What I found particularly interesting with regard the just peace and ethics of peace-making, are the set of principles for just peace proposed by Orend, contractualist and deontologist, who believes that “the just goal of a just war, once won, must be a more just state of affairs than existed prior to war”. In other words, the objective here is to aim at having a restoration, not a random one, but one which will be just and better than the one which existed before war.
Furthermore, I believe that whenever there is a conflict, peace should be considered as the one and only possible solution, and thus, it should be viewed as the main objective. It is important to intervene in order to be able to prevent similar wars from happening in the future, just as Orend explained it. In places such as Syria, however, which has been a major topic of discussion throughout the past few years, nobody is willing to intervene because they do not know how to deal with the transition to peace and peacebuilding, which leads to further discouragement. In situations like these, I believe it is more important to take a proactive stance, whatever the risk is, working to change the current situation towards achieving a balance between peace and justice, as well as between freedom and security, rather than simply neglecting the availability of intervening. According to Bellamy, utilitarian, a single set of principles for just peace is not enough, and here I support his view since we cannot build a bridge without having access to all necessary raw materials.

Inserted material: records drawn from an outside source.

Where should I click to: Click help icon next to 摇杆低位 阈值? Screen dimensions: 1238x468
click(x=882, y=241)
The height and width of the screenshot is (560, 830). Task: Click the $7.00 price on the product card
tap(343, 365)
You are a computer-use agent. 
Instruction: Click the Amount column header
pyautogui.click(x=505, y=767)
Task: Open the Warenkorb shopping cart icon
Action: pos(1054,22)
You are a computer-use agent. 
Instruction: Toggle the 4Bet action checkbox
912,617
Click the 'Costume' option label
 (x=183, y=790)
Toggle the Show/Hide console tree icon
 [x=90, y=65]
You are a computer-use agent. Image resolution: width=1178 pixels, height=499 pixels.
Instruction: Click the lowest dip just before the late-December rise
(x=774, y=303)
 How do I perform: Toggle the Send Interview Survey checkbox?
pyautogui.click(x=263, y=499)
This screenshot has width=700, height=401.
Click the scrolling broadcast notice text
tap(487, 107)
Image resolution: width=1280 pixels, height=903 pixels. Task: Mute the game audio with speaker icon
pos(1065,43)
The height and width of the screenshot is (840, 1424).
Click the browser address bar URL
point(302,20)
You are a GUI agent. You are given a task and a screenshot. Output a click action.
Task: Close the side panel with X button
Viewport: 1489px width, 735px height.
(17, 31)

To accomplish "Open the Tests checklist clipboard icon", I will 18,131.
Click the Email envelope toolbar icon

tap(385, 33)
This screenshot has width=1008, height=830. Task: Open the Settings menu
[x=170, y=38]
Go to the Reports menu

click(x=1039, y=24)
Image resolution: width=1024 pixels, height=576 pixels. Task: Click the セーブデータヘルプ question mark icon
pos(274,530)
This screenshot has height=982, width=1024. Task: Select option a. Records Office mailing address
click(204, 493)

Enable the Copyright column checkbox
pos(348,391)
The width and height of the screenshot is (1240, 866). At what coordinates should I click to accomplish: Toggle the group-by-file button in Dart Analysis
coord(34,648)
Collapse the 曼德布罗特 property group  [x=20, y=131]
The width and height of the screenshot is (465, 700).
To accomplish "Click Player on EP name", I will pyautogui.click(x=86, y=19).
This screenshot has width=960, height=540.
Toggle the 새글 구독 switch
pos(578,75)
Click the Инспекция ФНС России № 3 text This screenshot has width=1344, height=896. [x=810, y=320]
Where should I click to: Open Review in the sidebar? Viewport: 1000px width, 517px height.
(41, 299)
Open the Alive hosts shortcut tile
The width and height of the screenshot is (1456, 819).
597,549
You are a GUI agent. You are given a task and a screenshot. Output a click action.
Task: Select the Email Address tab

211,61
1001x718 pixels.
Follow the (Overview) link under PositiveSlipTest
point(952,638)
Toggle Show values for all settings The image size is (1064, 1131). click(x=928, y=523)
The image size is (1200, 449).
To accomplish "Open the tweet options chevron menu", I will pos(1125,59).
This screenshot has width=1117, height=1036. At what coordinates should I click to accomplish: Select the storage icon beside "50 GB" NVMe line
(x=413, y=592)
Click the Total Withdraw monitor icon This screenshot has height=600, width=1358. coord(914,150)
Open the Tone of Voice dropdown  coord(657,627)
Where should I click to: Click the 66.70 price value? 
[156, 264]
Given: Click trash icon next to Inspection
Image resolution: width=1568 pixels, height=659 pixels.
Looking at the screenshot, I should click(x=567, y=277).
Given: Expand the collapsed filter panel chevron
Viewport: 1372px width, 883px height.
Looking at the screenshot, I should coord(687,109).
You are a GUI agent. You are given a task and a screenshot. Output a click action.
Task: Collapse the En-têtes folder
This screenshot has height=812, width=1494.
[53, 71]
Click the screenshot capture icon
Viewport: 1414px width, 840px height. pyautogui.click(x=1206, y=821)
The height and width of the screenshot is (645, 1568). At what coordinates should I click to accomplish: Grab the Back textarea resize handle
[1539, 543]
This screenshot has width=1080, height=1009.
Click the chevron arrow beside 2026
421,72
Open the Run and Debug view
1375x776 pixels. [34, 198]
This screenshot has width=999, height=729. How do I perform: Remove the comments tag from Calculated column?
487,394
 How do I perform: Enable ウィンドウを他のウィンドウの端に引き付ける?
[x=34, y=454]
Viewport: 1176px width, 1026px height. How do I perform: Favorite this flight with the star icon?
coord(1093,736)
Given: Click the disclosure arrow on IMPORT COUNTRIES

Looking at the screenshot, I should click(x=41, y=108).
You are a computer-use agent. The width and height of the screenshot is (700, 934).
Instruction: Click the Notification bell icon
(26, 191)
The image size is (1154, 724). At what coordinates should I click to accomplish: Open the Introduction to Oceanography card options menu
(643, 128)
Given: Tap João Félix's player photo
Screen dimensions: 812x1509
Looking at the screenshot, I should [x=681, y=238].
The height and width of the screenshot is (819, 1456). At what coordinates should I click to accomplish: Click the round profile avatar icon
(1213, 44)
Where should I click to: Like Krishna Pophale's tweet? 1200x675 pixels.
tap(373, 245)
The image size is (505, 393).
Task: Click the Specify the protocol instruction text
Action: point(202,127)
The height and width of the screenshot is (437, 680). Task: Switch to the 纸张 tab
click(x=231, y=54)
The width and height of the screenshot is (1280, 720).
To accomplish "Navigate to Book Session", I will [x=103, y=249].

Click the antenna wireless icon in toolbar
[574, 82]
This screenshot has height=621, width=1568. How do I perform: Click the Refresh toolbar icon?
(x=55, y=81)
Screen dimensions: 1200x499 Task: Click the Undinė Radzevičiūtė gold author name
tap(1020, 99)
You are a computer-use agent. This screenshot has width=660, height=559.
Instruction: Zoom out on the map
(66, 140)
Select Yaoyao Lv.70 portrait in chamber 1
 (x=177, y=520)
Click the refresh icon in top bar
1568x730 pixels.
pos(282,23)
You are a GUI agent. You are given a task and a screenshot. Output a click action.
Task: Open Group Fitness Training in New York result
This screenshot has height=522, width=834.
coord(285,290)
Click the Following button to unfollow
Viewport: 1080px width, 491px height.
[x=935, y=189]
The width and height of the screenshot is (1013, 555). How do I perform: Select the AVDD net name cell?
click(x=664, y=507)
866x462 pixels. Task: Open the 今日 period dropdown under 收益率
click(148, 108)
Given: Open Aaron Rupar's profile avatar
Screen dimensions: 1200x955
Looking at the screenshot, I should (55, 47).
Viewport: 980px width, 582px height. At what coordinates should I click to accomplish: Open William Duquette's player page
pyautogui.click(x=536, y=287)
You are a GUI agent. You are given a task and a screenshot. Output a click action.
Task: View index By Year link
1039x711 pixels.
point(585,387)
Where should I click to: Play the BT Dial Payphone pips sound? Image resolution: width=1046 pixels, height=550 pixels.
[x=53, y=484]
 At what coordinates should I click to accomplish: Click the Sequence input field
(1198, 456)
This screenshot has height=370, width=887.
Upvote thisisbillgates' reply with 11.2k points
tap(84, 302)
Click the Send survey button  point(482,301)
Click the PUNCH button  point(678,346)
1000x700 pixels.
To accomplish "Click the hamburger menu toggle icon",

After all, the theory I support the most is the one of feminists who decided to change the starting point by bringing in a care ethics perspective. In my opinion, they developed the most relevant arguments, since they based themselves on an agreement on interdependence, by including other people’s perspective, of both victims and the international community. In other words, by collaborating, they believe that each party will be able to maximise the benefits to its own community, and thus, achieving peace and justice, freedom and security. As a result, everyone will be better off thanks to partnership. Not to forget that in order to attain a just peace agreement, we must include both its process and content.
Finally, from a personal point of view, I think we should all try to achieve both peace and justice, but if I had to choose I would much rather stick to peace over justice, since I believe it out weights the benefits of the other. Be careful, the more peace you want, the less justice you will have, and vice-versa. Similarly, in rational moments, I would rather give up some of my freedom, in order to receive more security in return. In the end, it is all about finding a balance between all, and taking into account rationality.